Taken all together, financial incentives, penalties, and increased audit activity reflect a concerted federal policy initiative to reduce rehospitalizations. Specifically, OIG is exploring whether SNFs could have done more to prevent these conditions and the subsequent hospital readmission. With audits looming, SNF should get their audit readiness plans in order.
In the past, OIG focused on transfers to hospitals of patients with urinary tract infections (UTIs), a condition that is often preventable and treatable in a SNF without requiring hospitalization.
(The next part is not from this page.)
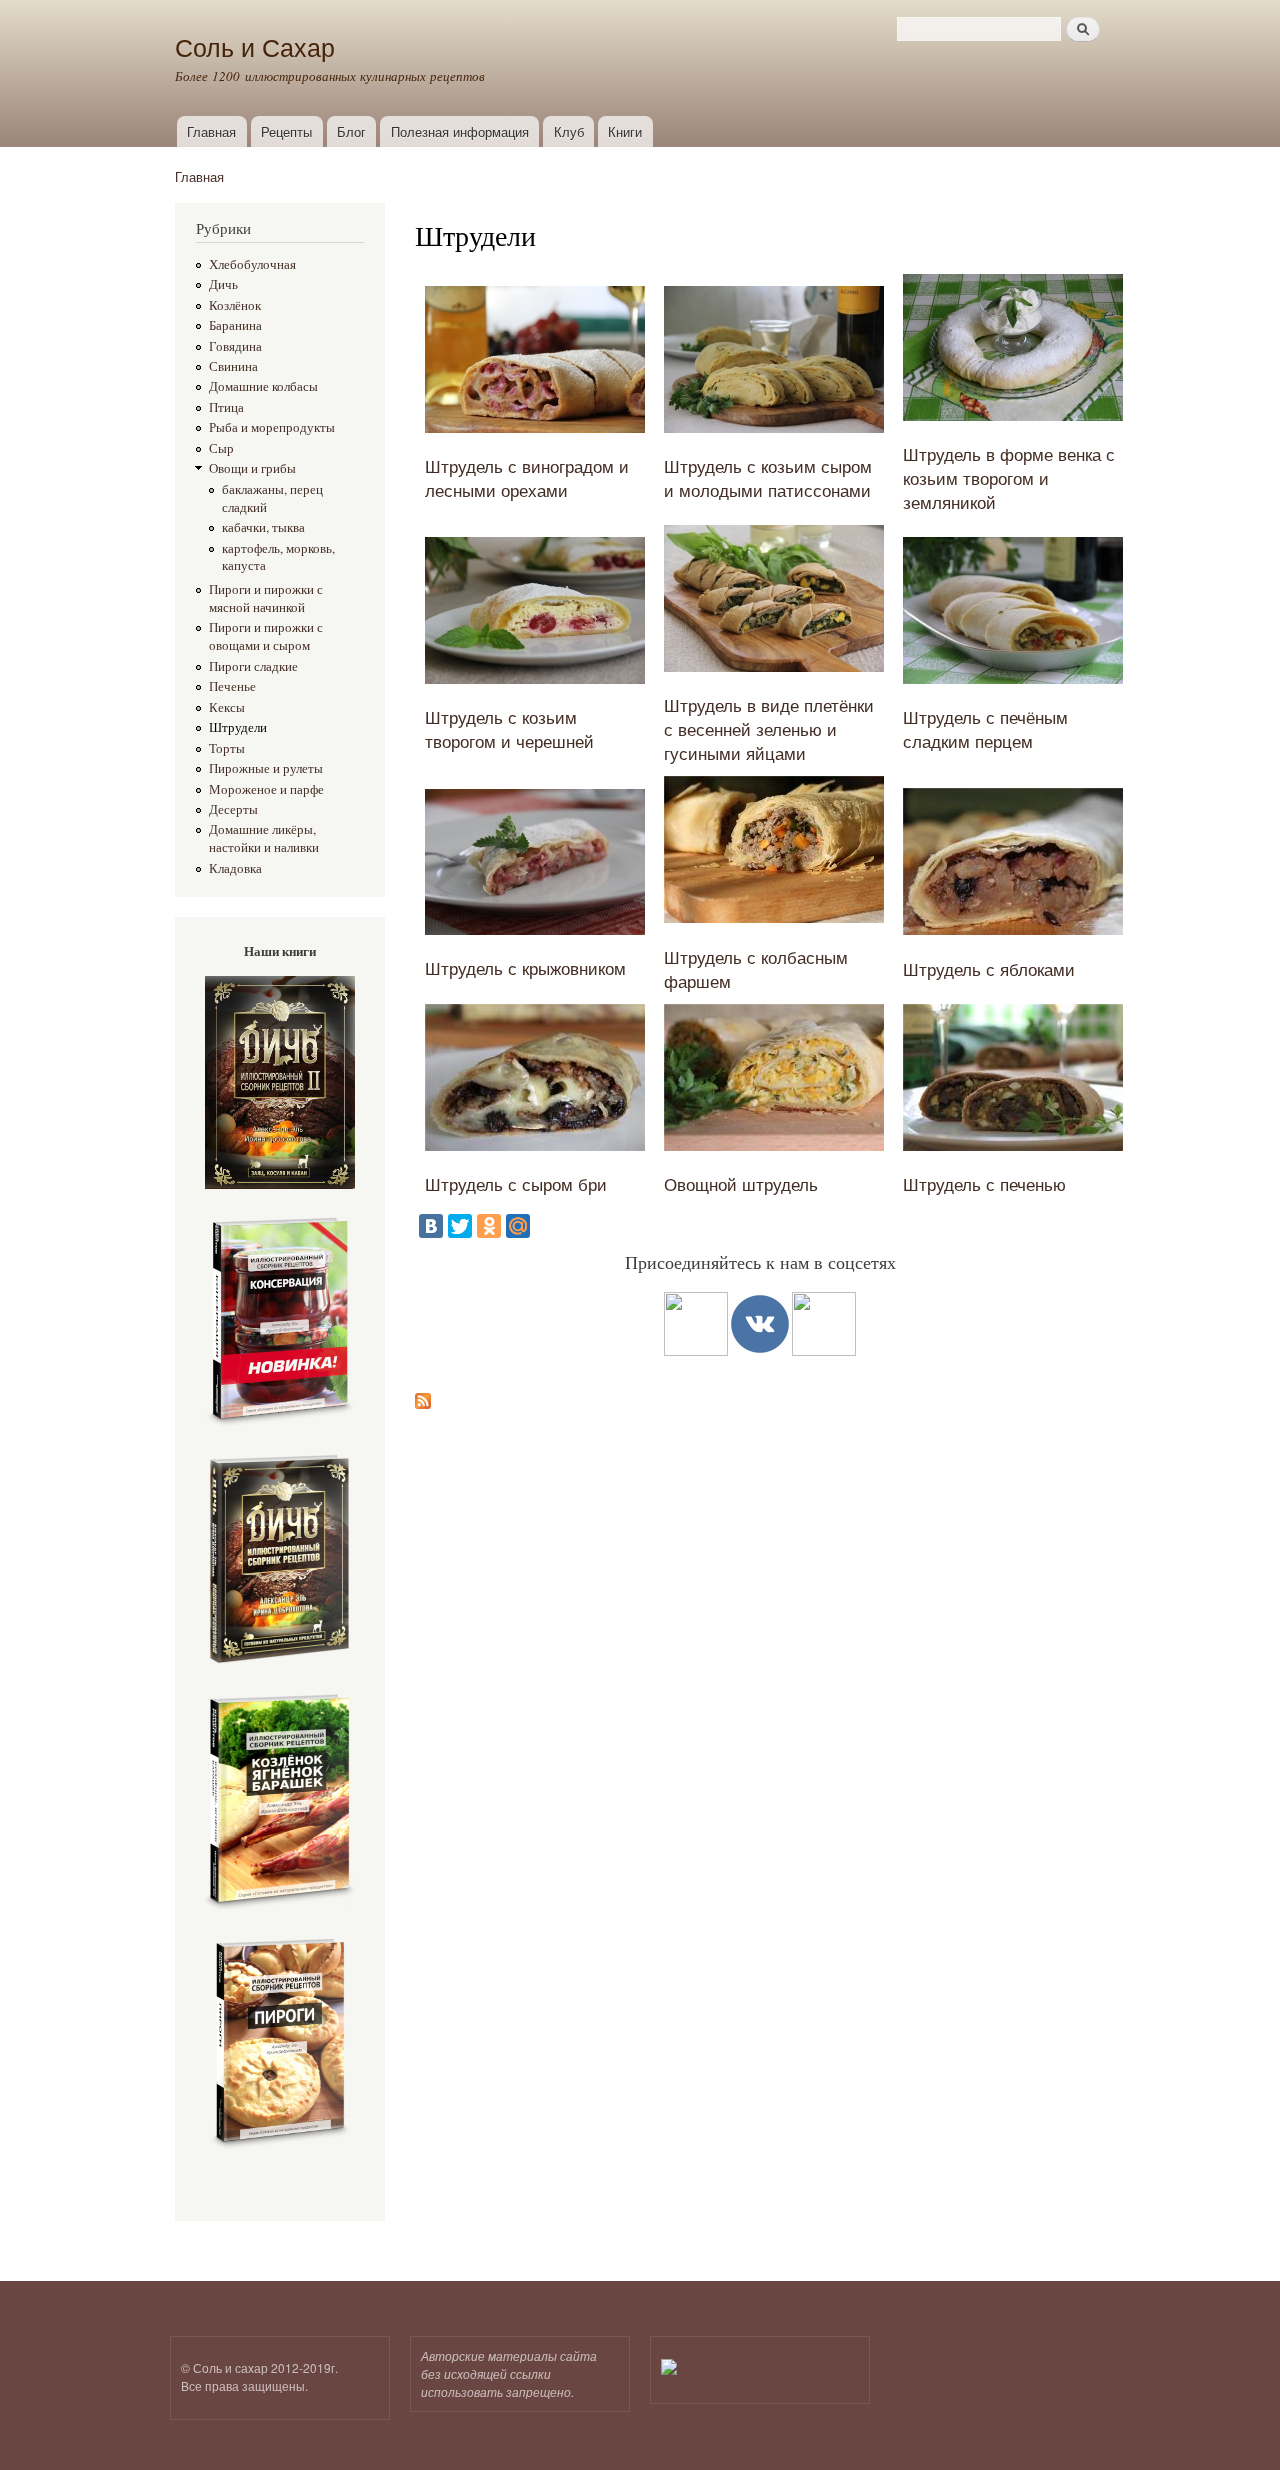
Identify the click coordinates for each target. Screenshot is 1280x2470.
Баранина (235, 325)
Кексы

However, OIG will now review hospitalizations of SNF residents with any of the five conditions that account for 78% of transfers — pneumonia, congestive heart failure, UTIs, dehydration, and chronic obstructive pulmonary disease/asthma. The OIG will also include sepsis as it is preventable if the underlying cause is preventable.
The nation’s worst performing nursing homes regarding hospital readmission are already docked financially. Since 2018, SNFs entire Value-Based Purchasing program has been built around readmission performance.
A JAMA study last year found that just 52 skilled nursing facilities of nearly 15,000 were able to improve enough from a poor baseline score to avoid a financial penalty, despite large reductions in readmission rates. Additionally, nearly one-quarter of those admitted to SNFs are readmitted to a hospital within 30 days, and those readmissions are associated with a quadrupled mortality rate within six months.